Please read the whole article from the link above. It is very interesting!
The conventional response of companies to recession: Shutting down and waiting for business as usual to return – is a formula for failure. Most companies were too cost focused, too slow and too passive.
Those companies that cut costs drastically performed worse than those that adopted a moderate approach to cost cutting; many companies took 18 months to respond and they performed worse than those who acted quickly; while the minority who saw the crisis as a time to gain market share performed very strongly.
Companies that made drastic cuts to their costs did not do better than those that took a more moderate approach – in fact the survey demonstrates that those who cut costs so extensively that they slashed staff had a 10 per cent lower TSR than those that contained or avoided staff cuts. Most companies had the wrong overall approach to the crisis; these companies need to change their mind set now to prepare for the emerging crisis.
“Just as politicians are beginning to realise that their natural response to the financial crisis has been inadequate, many companies are discovering that the conventional response to recession guarantees that a business will lose. The reason for the failure of these conventional management strategies is that they are designed for conventional inventory-cycle recessions – and a balance-sheet recession is a completely different beast.
“The highest-performing companies identified the crisis early and responded quickly. They had a moderate approach to cost reduction, and they looked beyond this to focus on the opportunities to get ahead. A fundamentally different approach is what produces the highest performance and this needs to be heeded by companies in this economic downturn.”
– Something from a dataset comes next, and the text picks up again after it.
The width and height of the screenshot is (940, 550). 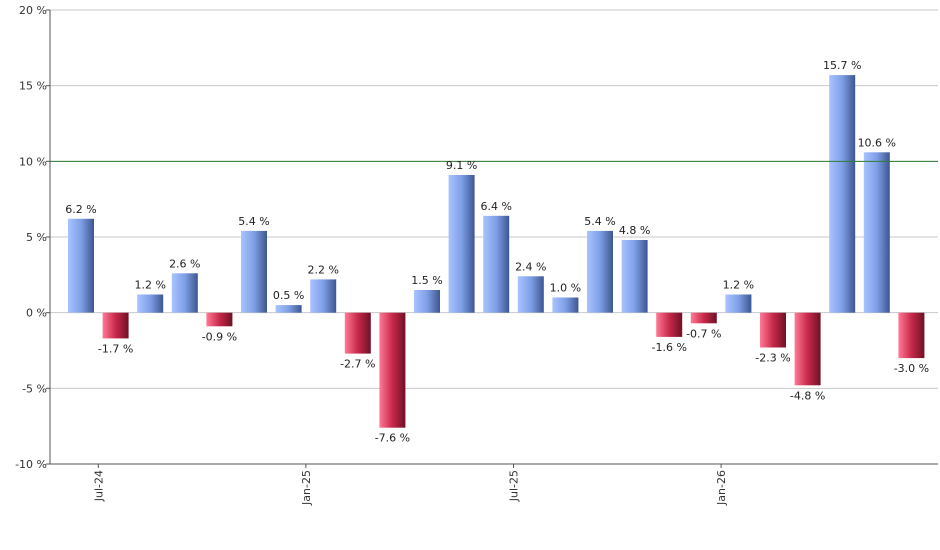 I want to click on data-label: -2.3 %, so click(x=772, y=358).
Losers in the 2008 recession have been too cost focused, too slow to respond and too passive. So what should companies do in a balance-sheet recession?
Four key lessons:
- Avoid drastic, panic reaction cost cutting; cut costs in a focussed and measured way
- Prepare ahead of time: develop contingency plans and secure financing – if possible, ‘offensive liquidity’, but at least ‘defensive liquidity’
- Make sure that your business is not carrying baggage – don’t be forced to make fire sales at the lowest point of the economic cycle
- Take the opportunities – acquisitive and organic – to gain share in key markets.